== Passage for review ==
Emotional impact. This is where the two formats diverge sharply. A written ethical will can be deeply moving. But a voice recording operates on a different level entirely. Hearing a deceased parent's voice — their actual voice, not words on a page attributed to them — produces a visceral emotional response that text cannot replicate. Families consistently report that voice recordings feel like the person is in the room. Written documents, no matter how beautiful, do not produce that sensation.
Ease of creation. Writing is harder for most people than talking. An ethical will requires sitting down with a blank page and organizing thoughts into coherent prose. Many people start and never finish. Voice recordings have a lower barrier — a person can simply start talking, and the story unfolds naturally in conversation. Guided prompts make this even easier by providing a starting point for each topic.
Nuance and spontaneity. Written documents tend toward the polished and intentional. Voice recordings capture spontaneity — the unexpected story, the digression, the emotion that surfaces mid-sentence. Some of the most valuable moments in voice recordings are unplanned: a catch in the voice, an unscripted memory, a laugh that communicates more than any sentence could.
Structure. The ethical will wins on structure. It is organized, editable, and refineable. You can revise a sentence, reorder paragraphs, and ensure that every point you want to make is made clearly. Voice recordings are harder to edit and organize. They benefit from guided prompts that impose some structure, but they will always be less tidy than a written document.
The Case for Both
The comparison above makes the pattern clear: ethical wills and voice legacies are not competitors. They are complements.
The written ethical will provides the framework — the organized, referenceable expression of your values and wishes. Your family can read it at important moments. They can quote it at gatherings. They can pull out a specific passage when they need guidance.
The voice recordings provide the presence. They bring the person back in a way that no written document can. When a grandchild presses play twenty years from now and hears a voice they barely remember, that recording does something the written will cannot do alone.
Together, they create a legacy that is both structured and alive.

== Task to complete ==
According to the passage comparing ethical wills and voice recordings, which format wins on structure?

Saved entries
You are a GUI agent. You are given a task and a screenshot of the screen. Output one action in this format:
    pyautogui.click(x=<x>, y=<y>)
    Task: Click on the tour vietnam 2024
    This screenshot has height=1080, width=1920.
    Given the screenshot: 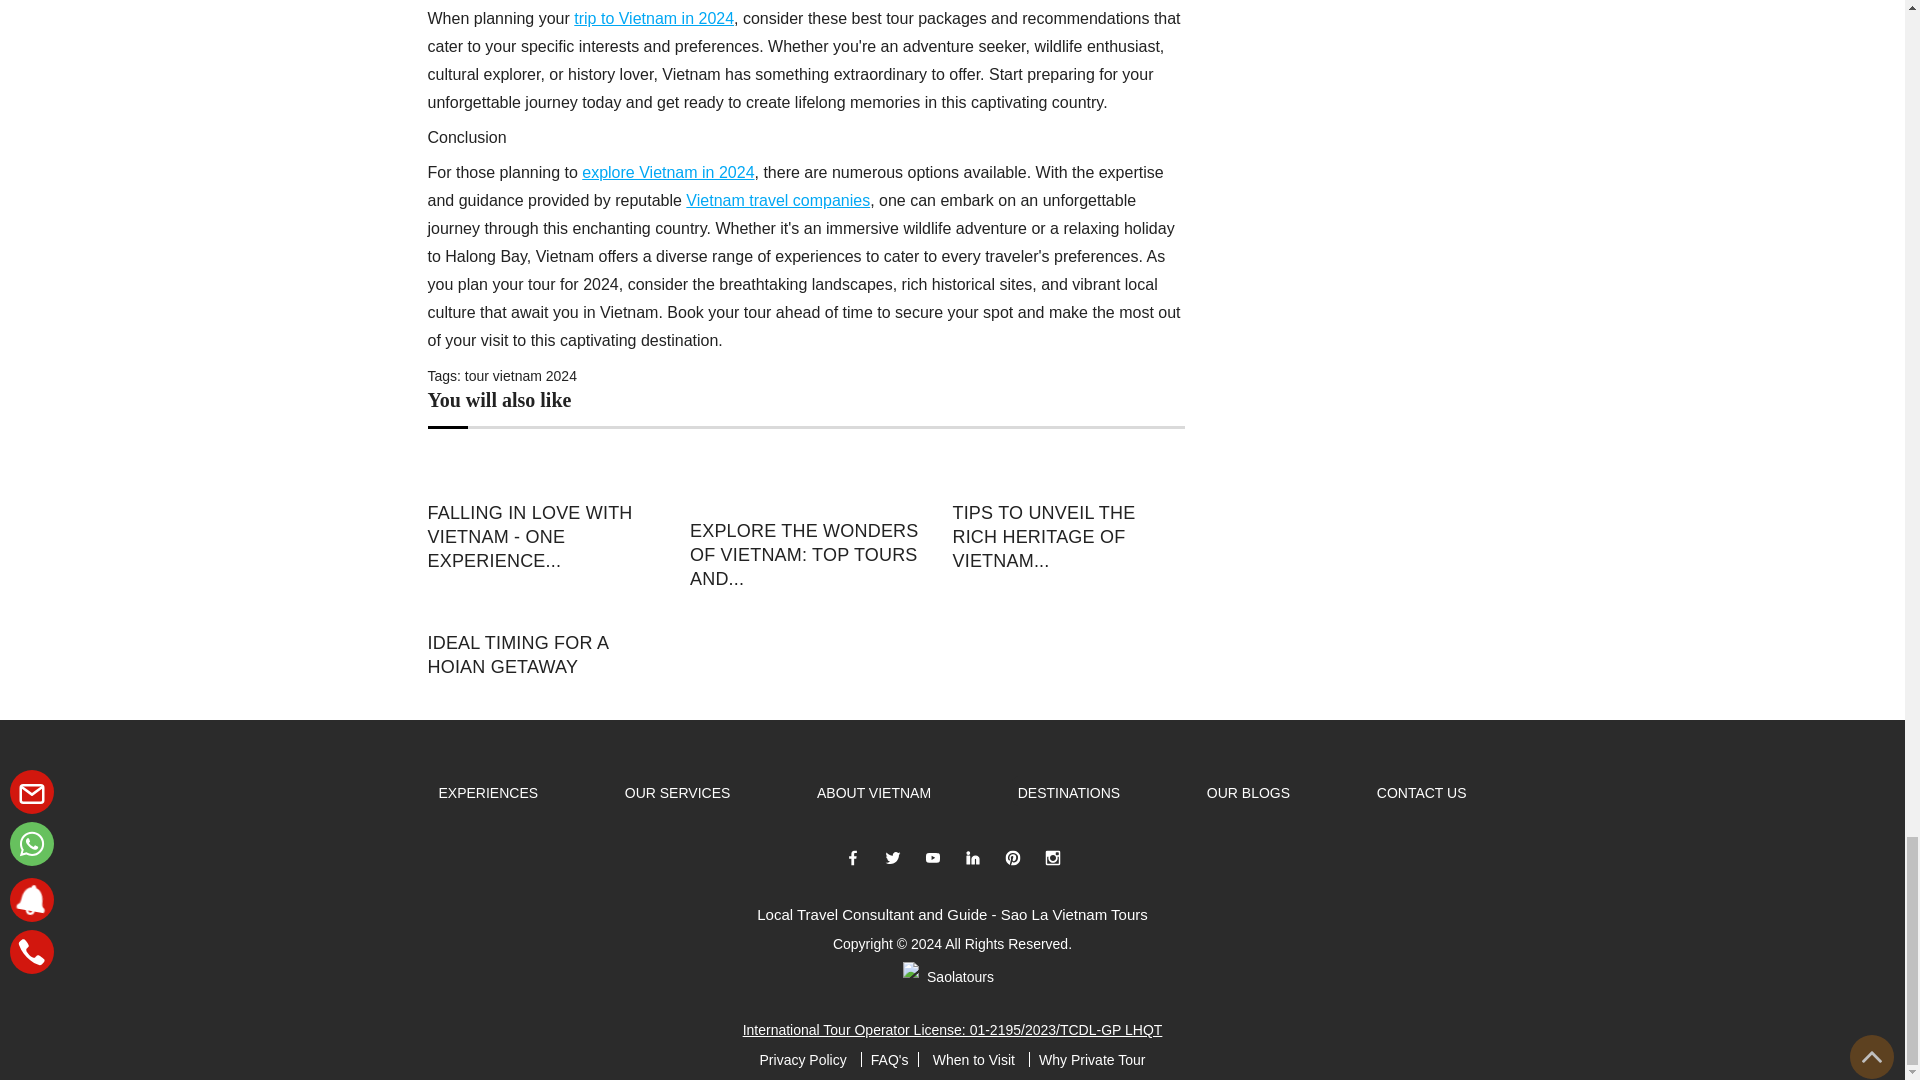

== Written response ==
The written ethical will.